There is also a deeper, more existential question for the UK. If the transatlantic alliance fractures, where does Britain turn? The EU is moving quickly on AI regulation with the AI Act, but it is a compliance-heavy regime that many British startups find stifling. The Indo-Pacific, including Japan and India, offers alternative partnerships, but the cultural and time zone divides are significant. ‘The UK has to decide what kind of AI nation it wants to be,’ said Hastings. ‘Do we want to be a Silicon Valley satellite or do we want to build our own orbit? Because the US is telling us, quite explicitly, that the days of free riding are over.’
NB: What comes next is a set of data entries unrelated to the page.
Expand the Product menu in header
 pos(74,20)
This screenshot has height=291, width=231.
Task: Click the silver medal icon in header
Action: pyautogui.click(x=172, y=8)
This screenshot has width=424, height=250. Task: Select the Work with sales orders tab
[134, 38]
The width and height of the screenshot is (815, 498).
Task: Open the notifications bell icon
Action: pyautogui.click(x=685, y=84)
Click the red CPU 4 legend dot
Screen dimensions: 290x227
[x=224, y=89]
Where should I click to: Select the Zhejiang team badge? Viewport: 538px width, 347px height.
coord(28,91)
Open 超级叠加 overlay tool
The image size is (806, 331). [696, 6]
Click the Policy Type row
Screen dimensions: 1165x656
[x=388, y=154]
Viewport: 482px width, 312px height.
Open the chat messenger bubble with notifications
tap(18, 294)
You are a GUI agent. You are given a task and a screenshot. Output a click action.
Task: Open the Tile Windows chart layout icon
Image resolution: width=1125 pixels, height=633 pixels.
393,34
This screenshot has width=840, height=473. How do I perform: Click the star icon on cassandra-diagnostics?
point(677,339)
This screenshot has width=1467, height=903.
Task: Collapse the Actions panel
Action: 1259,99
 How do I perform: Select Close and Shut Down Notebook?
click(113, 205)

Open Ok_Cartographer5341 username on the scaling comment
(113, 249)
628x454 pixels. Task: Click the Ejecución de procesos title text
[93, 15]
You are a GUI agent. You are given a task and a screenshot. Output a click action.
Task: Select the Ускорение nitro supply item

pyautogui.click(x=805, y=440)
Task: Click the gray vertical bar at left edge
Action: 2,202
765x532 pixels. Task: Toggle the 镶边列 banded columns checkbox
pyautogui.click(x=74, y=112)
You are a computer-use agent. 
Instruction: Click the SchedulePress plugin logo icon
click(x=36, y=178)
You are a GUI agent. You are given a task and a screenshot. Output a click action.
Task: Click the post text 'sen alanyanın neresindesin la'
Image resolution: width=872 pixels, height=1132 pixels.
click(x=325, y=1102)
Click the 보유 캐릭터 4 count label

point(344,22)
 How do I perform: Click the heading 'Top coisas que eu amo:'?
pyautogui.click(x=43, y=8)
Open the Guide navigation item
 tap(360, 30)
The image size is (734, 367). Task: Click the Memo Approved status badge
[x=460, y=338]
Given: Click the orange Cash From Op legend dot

For now, British AI firms are doing what they do best: innovating. They are forging deeper ties with European universities, exploring joint ventures in the Gulf, and lobbying Whitehall for a ‘sovereign AI fund’ that matches the ambition of the US and China. But the shadow of Mar-a-Lago looms large. The message from Trump’s summit is unmistakable: in the new world order, AI is not just technology. It is power. And the UK, once a leader in the enlightenment of reason, is now fighting for a place at a very exclusive table.
As one seasoned tech investor in London put it: ‘We are not even at the starting line anymore. We are trying to get into the stadium.’